C’est le branle-bas de combat dans les administrations publiques, les groupes sociaux et certains milieux commerciaux et financiers, contre la décision des Conservateurs de remplacer la version longue (40 pages) du recensement, distribuée à un cinquième des ménages, par une enquête un peu plus courte, facultative, au tiers des foyers du pays. La version courte (2 pages), distribuée à toutes les adresses, serait inchangée et resterait obligatoire.
Le chef de Statistique Canada, Munir Sheikh, a préféré démissionner plutôt que cautionner un processus qui dégraderait l’exercice quinquennal, dont le prochain est prévu en 2011. D’un point de vue scientifique (la statistique étant une science), il ne fait pas de doute qu’un sondage obligatoire recueillerait des données plus complètes et plus fiables qu’un sondage facultatif. De plus, le nouveau système provoquerait un «bris de série» en passant d’un type de questions à un autre: on pourrait plus difficilement comparer les nouvelles données aux anciennes.
Statistique Canada ne sera cependant jamais omnisciente ni infaillible. C’est un outil auquel on aurait tort de se fier aveuglément, comme le GPS qui rend parfois les automobilistes stupides. Les informations recueillies au moyen du recensement révèlent surtout des tendances que le gouvernement a le droit de chercher à corriger ou à encourager.

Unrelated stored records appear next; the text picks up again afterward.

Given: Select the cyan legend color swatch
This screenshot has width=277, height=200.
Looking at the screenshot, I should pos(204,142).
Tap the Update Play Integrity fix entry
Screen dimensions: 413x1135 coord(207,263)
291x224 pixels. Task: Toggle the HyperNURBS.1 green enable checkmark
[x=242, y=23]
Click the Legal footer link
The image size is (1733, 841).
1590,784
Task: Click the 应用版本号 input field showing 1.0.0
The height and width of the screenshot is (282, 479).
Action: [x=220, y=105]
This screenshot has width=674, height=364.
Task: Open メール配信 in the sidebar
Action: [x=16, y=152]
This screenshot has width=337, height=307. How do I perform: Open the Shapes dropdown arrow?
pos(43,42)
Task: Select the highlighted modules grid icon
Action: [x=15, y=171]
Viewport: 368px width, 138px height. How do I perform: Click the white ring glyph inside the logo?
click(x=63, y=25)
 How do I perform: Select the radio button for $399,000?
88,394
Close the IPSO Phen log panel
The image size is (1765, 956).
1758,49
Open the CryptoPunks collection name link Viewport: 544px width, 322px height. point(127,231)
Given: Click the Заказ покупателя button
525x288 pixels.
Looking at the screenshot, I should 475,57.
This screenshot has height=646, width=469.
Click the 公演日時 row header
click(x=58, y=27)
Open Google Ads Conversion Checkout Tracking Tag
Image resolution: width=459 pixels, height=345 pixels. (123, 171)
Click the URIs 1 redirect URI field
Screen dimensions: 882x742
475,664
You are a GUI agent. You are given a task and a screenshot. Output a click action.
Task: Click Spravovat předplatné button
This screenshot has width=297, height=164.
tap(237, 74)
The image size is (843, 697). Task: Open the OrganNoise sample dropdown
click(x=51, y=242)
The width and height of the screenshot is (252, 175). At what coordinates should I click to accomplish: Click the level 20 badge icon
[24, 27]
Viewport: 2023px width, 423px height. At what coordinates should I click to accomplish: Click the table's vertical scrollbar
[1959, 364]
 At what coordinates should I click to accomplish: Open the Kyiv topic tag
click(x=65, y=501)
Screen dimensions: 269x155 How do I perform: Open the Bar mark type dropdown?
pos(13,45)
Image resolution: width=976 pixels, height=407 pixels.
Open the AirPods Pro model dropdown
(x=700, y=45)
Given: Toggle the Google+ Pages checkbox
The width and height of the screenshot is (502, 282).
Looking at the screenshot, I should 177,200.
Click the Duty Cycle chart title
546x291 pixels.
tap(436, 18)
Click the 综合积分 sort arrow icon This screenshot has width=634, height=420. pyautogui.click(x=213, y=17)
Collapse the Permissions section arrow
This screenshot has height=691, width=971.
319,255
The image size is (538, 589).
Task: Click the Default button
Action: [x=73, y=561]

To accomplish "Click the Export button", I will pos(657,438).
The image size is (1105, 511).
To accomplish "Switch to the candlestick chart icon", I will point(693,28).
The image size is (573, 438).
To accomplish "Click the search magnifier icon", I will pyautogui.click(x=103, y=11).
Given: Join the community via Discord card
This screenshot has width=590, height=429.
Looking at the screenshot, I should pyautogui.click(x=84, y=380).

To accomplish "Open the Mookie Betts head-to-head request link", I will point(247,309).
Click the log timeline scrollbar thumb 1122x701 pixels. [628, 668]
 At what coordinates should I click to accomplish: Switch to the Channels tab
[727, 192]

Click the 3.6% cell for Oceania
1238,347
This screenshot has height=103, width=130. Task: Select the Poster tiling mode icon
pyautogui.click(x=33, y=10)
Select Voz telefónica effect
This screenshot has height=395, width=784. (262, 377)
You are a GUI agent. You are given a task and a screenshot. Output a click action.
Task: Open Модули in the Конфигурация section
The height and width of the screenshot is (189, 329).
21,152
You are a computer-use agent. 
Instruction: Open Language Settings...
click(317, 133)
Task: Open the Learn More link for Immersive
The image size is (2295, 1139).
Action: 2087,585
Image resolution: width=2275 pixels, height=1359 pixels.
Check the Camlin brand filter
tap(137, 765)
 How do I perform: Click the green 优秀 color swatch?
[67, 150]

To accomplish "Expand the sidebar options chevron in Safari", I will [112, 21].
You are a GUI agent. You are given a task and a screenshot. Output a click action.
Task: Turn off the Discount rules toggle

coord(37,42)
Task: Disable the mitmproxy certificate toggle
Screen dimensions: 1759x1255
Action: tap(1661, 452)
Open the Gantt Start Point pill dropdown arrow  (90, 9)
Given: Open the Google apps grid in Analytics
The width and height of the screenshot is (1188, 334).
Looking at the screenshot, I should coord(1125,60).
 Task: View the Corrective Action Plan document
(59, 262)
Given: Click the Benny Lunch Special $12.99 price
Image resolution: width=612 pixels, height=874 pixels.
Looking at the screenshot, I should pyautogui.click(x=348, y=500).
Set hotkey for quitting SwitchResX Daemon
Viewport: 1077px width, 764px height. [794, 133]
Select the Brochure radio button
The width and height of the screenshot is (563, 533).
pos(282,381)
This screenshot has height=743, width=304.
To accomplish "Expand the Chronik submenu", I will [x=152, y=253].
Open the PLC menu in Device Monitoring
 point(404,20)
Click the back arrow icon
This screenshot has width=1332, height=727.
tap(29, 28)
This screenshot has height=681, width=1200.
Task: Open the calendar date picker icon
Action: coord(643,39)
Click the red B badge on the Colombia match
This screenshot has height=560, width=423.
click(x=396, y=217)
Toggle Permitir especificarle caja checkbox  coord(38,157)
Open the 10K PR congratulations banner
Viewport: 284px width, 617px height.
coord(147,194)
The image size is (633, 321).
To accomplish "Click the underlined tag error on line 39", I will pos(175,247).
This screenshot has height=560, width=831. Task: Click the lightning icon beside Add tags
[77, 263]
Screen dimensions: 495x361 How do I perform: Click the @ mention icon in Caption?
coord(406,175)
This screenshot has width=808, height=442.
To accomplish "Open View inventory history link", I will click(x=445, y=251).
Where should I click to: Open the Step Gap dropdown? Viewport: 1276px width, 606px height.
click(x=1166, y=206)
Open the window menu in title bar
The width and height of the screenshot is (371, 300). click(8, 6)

De plus, en l’absence de tout recensement, Statistique Canada arriverait sans doute à recueillir et analyser toutes les données dont on aurait besoin en ayant accès à celles d’autres agences fédérales (on pense notamment à l’impôt et à l’immigration), d’autres niveaux de gouvernement (ministères provinciaux des Transports, de la Santé, du Logement, municipalités, services policiers) et diverses fédérations professionnelles ou regroupements industriels.
Les recensements existent depuis l’Empire romain et servaient évidemment à mieux taxer les citoyens. L’un d’eux est associé à la naissance de Jésus: c’est pour s’inscrire sur la liste officielle, comme la loi les y obligeait, que Joseph et Marie se rendaient à Bethléem selon la légende. À l’ère de l’internet, on pourrait innover.